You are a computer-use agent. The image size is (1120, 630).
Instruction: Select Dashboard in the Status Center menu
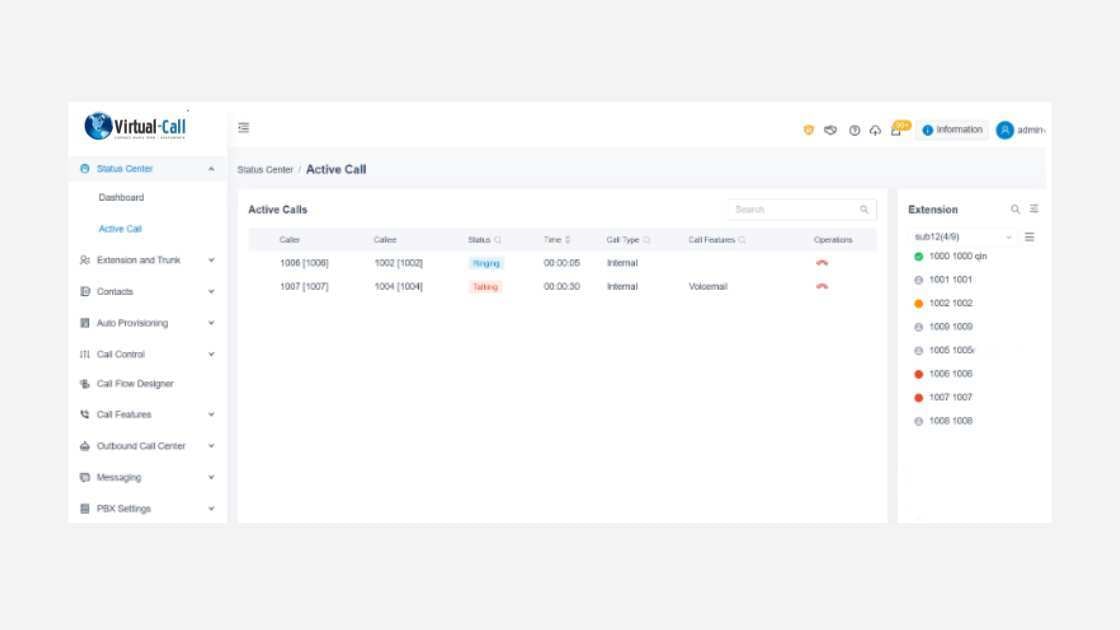click(121, 197)
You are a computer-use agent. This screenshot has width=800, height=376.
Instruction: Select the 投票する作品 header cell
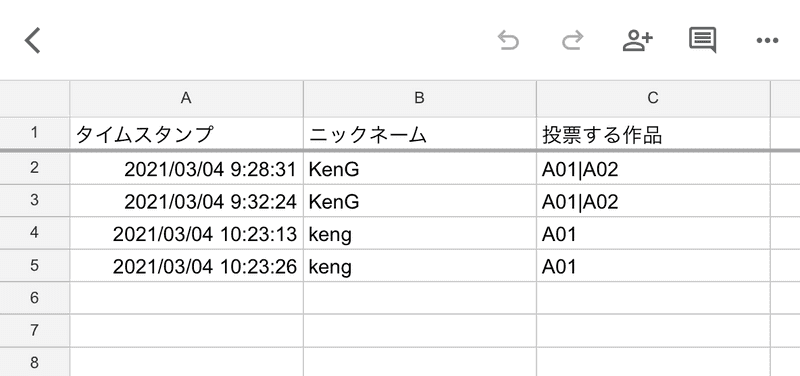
•••
• **WORK ORDER**: Leave every picture out and set down exactly the lines running from the one with "Instruction: Select Dashboard" to the last line of the material above.

• **OUTPUT**:
Instruction: Select Dashboard in the Status Center menu
click(121, 197)
You are a computer-use agent. This screenshot has width=800, height=376.
Instruction: Select the 投票する作品 header cell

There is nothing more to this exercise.